Supt. Howard Provides Overview of School Budget

By Adam Swift

Winthrop Supt. of Schools Lisa Howard presented an overview of the proposed budget for the 2023-24 school year at Monday night’s School Committee meeting.

Howard presented both a level-service budget, which is typically close to what the Town Council has approved over the past number of years, and a needs-based budget, which includes items the district would like to see added to the budget to strengthen its educational goals and priorities.

In addition, Howard noted that the town will be taking a different approach to the budget process this year. A number of costs typically absorbed by the town, such as staff insurance, liability insurance, and other costs will be shifted to the school side of the budget.

However, Howard said, the town will also be shifting an allocation of funds to cover those costs in the first year of the new approach. Those costs look to total just over $10 million, Howard stated.

The budgets presented by Howard on Monday night were based on the costs absorbed by the school department in past years. She said future School Committee meetings will focus more on those additional shifting costs from the town to the school side of the ledger.

The anticipated level-service budget for the next school year is $26,400,396, an increase of approximately $2.6 million over the current school year’s budget. That figure includes the maintenance of services currently provided by the district, as well as state-mandated increases in areas such as special education.

The anticipated needs-based budget, which includes new positions and programs requested by the schools and the district, is $27,435,671. That figure is a $3,637,921 increase over the current budget.

Howard said the needs-based budget helps the district articulate to the community “what we believe our students need in order to be on the same level playing field us and other schools that our kids compete with.”

In addition to some additional teaching and support staff at each school, the needs-based budget also includes a request to restore the band programs at the Cummings, middle and high schools. Howard said it is the fifth year in a row that request has been made.

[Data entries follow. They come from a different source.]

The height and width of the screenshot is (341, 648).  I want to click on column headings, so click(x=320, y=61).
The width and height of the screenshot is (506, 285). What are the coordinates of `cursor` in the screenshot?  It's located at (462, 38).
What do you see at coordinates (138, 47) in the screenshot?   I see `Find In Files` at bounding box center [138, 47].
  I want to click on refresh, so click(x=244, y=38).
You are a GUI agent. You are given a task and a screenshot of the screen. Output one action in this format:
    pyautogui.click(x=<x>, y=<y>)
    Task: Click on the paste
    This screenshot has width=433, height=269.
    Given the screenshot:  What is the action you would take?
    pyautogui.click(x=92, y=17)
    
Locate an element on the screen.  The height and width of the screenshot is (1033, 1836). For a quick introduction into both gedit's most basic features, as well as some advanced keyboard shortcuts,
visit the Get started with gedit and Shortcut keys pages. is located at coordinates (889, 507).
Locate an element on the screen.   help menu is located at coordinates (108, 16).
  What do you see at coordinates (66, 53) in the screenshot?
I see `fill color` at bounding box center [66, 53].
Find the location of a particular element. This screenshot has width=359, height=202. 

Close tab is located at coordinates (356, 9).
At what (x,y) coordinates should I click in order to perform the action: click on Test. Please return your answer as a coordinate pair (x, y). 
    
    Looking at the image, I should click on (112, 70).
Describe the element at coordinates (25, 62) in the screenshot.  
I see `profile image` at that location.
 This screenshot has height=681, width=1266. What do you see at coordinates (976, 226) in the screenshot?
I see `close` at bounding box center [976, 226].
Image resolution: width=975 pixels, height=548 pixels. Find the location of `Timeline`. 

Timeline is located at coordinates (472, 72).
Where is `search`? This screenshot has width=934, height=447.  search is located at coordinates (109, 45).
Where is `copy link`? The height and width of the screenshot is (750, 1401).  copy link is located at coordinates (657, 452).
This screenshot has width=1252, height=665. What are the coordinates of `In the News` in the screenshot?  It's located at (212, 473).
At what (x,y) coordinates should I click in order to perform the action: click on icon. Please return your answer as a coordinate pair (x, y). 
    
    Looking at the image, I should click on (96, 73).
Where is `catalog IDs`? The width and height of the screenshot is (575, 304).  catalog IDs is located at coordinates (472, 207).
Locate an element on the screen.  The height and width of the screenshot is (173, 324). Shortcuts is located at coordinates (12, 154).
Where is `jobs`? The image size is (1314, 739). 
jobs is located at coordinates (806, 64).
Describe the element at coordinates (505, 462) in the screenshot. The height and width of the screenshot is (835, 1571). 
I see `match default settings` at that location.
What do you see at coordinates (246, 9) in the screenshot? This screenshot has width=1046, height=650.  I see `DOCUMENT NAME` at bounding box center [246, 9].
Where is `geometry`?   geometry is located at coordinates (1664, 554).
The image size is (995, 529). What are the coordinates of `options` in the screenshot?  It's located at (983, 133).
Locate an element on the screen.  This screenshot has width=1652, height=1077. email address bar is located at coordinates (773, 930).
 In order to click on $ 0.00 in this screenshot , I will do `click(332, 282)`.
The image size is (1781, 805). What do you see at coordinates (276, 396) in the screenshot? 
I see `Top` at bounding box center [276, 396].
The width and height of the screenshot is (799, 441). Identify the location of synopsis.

The superintendent also discussed a number of the drivers behind the anticipated increase in the requested budget.

“Some of the budget drivers when we are considering and working on and developing the budget as a whole, one of the big ones is to continue to address the academic and social emotional learning recovery from the pandemic for our students,” said Howard.

Additional budget drivers include the recent settling of six of seven union contracts that will drive an increase in salaries, as well as record high inflation that impacts the purchase of supplies, utility, fuel, and transportation costs. Also, Howard said there has been a significant increase in out-of-district tuition costs that were mandated by the state.

The district has also seen increased costs associated with an increase in English Language Learner students and homeless students.

“Another challenge we have been planning for over the past three years is the elimination of stimulus funding,” said Howard. “I believe we’ve done a very good job of looking at that funding and utilizing it in a manner that has helped us with a lot of one-time funding issues around technology and building and facility improvements. But we also had to embed staffing in that to mitigate learning loss for some of our students, especially our youngest students in preK to second grade.”

Budget discussions will continue throughout the next several School Committee meetings, with a meeting with the town’s finance committee scheduled for April 25. The final requested school budget will go before the Town Council in early June.